● EXERCISE DETAILS: Repeat what the lines below say, word for word, and skip every image.
[[ GIVEN DATA, beginning ]]
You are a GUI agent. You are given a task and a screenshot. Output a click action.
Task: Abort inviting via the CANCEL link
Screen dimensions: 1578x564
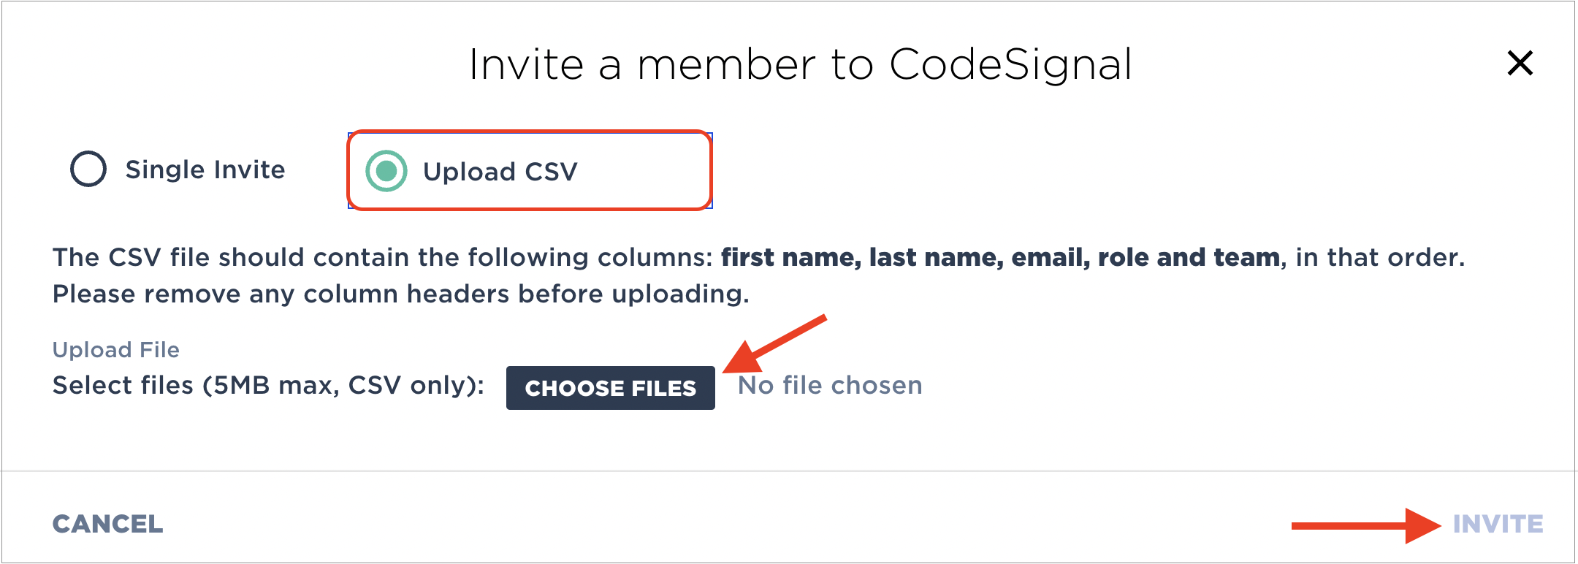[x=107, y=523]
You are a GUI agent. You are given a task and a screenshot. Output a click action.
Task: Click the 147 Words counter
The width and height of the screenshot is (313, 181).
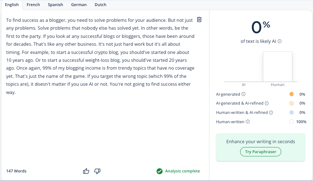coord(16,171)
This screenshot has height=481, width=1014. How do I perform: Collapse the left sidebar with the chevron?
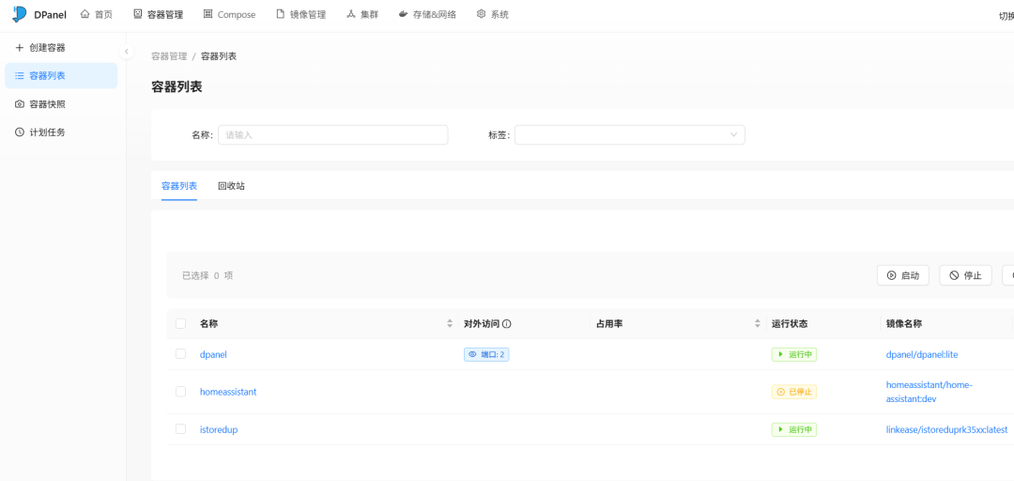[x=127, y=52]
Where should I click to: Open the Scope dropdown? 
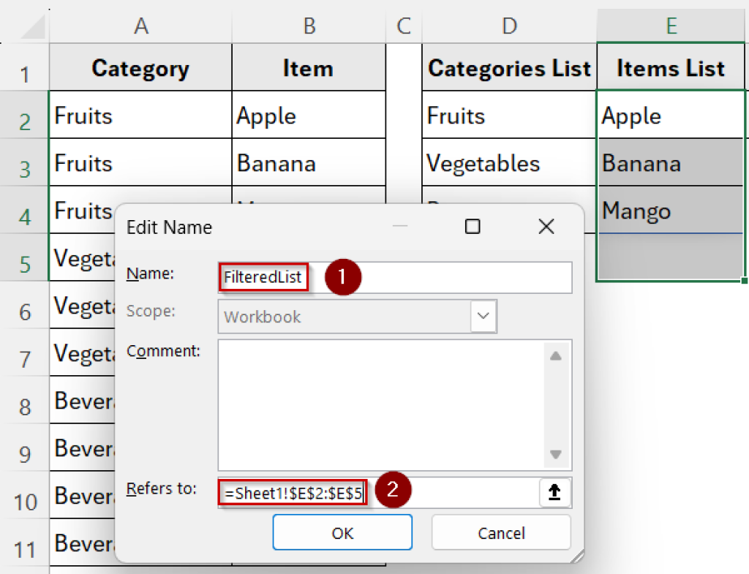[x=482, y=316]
[[ GIVEN DATA, end ]]
● RESULT OF THIS EXERCISE:
You are a GUI agent. You are given a task and a screenshot. Output a click action.
Task: Abort inviting via the CANCEL link
Screen dimensions: 1578x564
[x=107, y=523]
You are a GUI agent. You are given a task and a screenshot. Output a click action.
Task: Click the 147 Words counter
The width and height of the screenshot is (313, 181).
coord(16,171)
This screenshot has height=481, width=1014. How do I perform: Collapse the left sidebar with the chevron?
[x=127, y=52]
Where should I click to: Open the Scope dropdown? 
[x=482, y=316]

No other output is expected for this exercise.